Where the line with "Task: Choose the 表情 text entry" appears in the records below, start there and transcribe each line exactly through the last.
Data to examine Block Start
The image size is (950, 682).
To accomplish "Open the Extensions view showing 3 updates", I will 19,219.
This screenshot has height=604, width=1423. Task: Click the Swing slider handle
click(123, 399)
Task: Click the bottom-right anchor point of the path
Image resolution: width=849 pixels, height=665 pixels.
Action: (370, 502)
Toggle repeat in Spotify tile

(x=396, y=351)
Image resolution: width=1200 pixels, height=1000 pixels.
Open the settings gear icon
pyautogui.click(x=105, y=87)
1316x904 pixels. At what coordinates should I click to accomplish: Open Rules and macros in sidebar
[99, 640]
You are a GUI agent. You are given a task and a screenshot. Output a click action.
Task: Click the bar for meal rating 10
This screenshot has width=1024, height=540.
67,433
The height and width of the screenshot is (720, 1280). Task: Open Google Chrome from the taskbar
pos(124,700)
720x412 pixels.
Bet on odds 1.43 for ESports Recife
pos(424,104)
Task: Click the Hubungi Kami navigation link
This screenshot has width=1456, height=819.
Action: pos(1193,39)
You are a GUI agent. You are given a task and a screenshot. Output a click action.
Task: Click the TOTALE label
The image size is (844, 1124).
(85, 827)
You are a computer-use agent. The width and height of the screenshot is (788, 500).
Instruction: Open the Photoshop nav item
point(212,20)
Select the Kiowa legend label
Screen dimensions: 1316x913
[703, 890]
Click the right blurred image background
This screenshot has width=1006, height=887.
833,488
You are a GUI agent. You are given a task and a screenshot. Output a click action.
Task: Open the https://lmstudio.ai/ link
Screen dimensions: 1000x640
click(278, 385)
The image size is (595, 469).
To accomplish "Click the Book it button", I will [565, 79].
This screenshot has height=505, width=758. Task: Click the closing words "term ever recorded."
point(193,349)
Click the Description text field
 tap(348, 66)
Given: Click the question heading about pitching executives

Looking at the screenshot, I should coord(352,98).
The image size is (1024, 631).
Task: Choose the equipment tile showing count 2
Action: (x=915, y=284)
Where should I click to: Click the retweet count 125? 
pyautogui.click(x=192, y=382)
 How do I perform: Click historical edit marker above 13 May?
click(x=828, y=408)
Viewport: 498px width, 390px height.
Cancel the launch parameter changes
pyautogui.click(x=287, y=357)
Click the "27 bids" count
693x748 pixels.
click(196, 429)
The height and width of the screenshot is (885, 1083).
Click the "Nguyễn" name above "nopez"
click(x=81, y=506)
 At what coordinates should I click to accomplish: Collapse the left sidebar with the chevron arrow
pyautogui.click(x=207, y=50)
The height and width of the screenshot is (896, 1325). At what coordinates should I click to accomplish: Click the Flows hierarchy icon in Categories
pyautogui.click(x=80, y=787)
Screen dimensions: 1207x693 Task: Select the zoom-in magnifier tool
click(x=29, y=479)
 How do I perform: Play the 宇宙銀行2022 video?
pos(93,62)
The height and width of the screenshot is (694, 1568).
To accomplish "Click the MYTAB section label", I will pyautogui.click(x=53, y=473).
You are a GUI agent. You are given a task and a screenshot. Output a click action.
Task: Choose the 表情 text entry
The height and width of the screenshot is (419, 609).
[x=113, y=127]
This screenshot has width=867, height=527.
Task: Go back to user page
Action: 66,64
Data to examine Block End
### [Expected answer]
Task: Choose the 表情 text entry
The height and width of the screenshot is (419, 609).
[x=113, y=127]
This screenshot has width=867, height=527.
Task: Go back to user page
Action: 66,64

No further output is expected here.